Andy Jassy is on a mission to eliminate "bureaucracy" at Amazon. In his annual letter to shareholders, the CEO said he asked employees to send examples of red tape at the company and received almost 1,000 responses.
"Builders hate bureaucracy. It slows them down, frustrates them, and keeps them from doing what they came here to do. As leaders, we don’t always see the red tape buried deep in our organizations, but we can sure as heck eliminate it when we do," he wrote.
Jassy said Amazon had already made over 375 changes based on this feedback. "We need to move fast, and we are committed to rooting out bureaucracy that ties up time and dispirits our teammates," he added.
Fortune has contacted Amazon to ask what changes they have made but has yet to receive a response.

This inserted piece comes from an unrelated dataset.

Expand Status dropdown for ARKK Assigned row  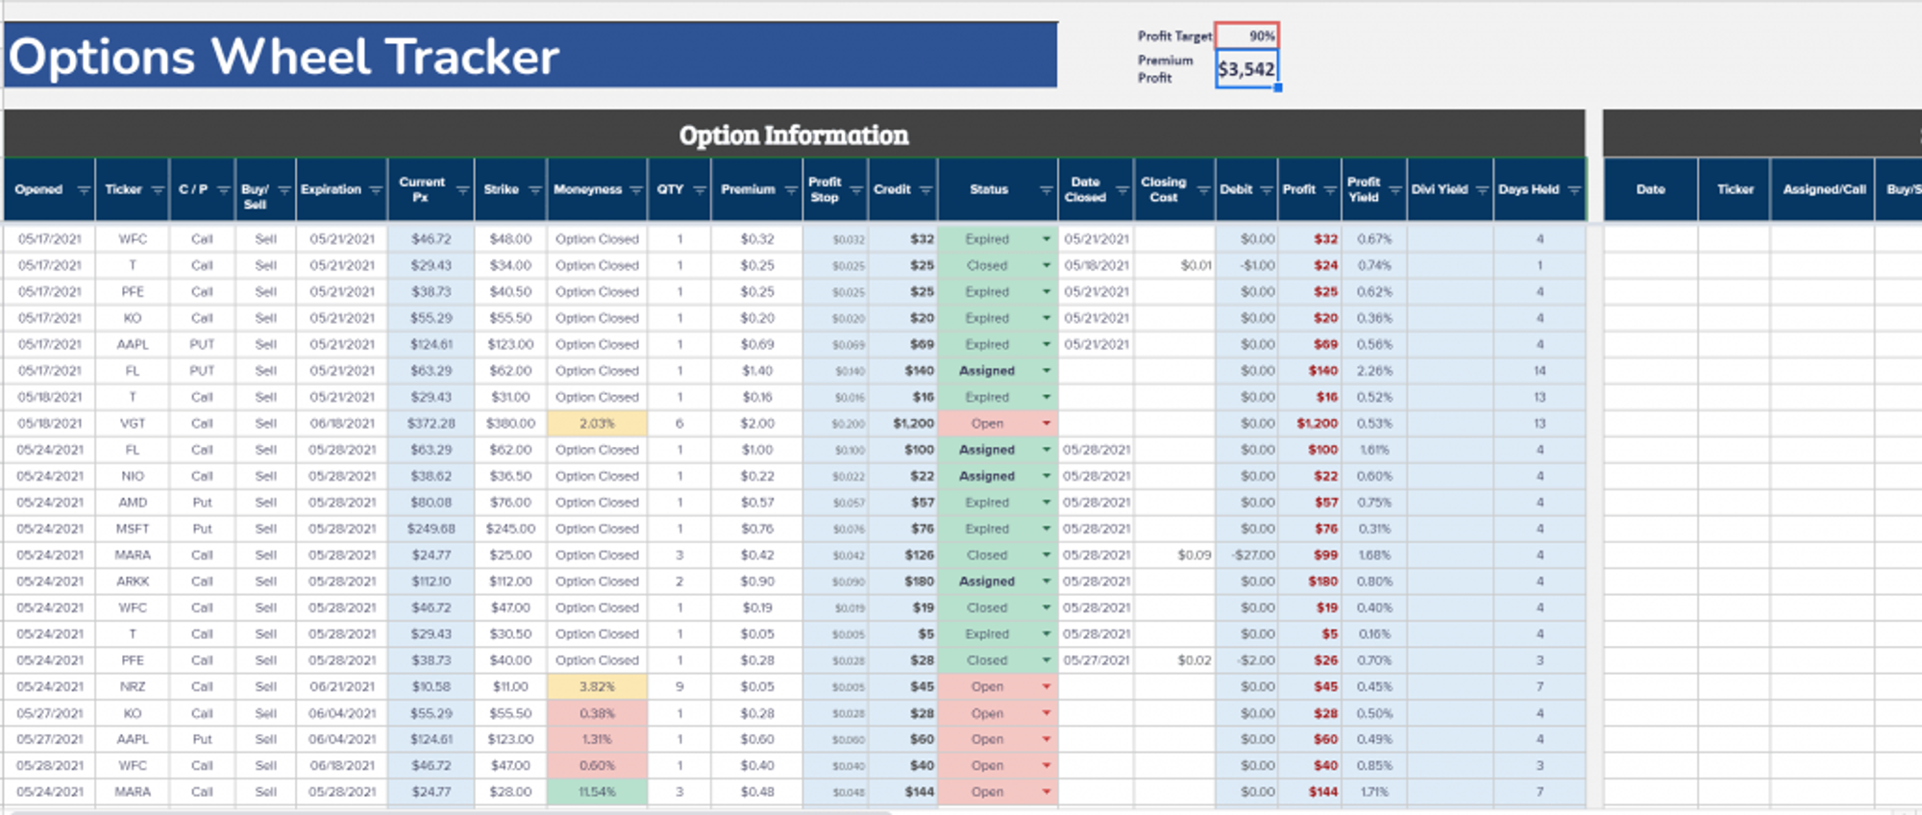click(x=1046, y=581)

The CEO also encouraged the company to operate like a "startup," emphasizing there was a difference between process and bureaucracy.
"When you're running something at scale, you need mechanisms to deliver the right experience and constant improvement for customers. However, as companies grow and add more managers, unneeded processes get layered on that add little value," he said.
It's the first time Jassy has criticized middle managers and encouraged a "flatter" company structure.
Last September, the Amazon CEO said that he wanted to “increase the ratio of individual contributors to managers by at least 15% by the end of Q1 2025.” He's since said that Amazon has already surpassed the marker and that the change will free up mobility across the company.
“It’s going to allow us, for the people that are doing the work, they’re gonna have more ownership and they’re going to be able to move more quickly,” Jassy said in March.
Compressing company hierarchies has been a wider trend across the tech industry.
Since 2023, Meta CEO Mark Zuckerberg has been advocating for a “flatter” company structure, arguing that asking middle managers to become individual contributors would increase efficiency across the board.
Google also laid off some of its middle management positions in 2023, telling employees it would be harder to get into those roles moving forward.
Last year, Shopify also announced it was "flattening" its organization structure to incentivize more employees to become individual contributors.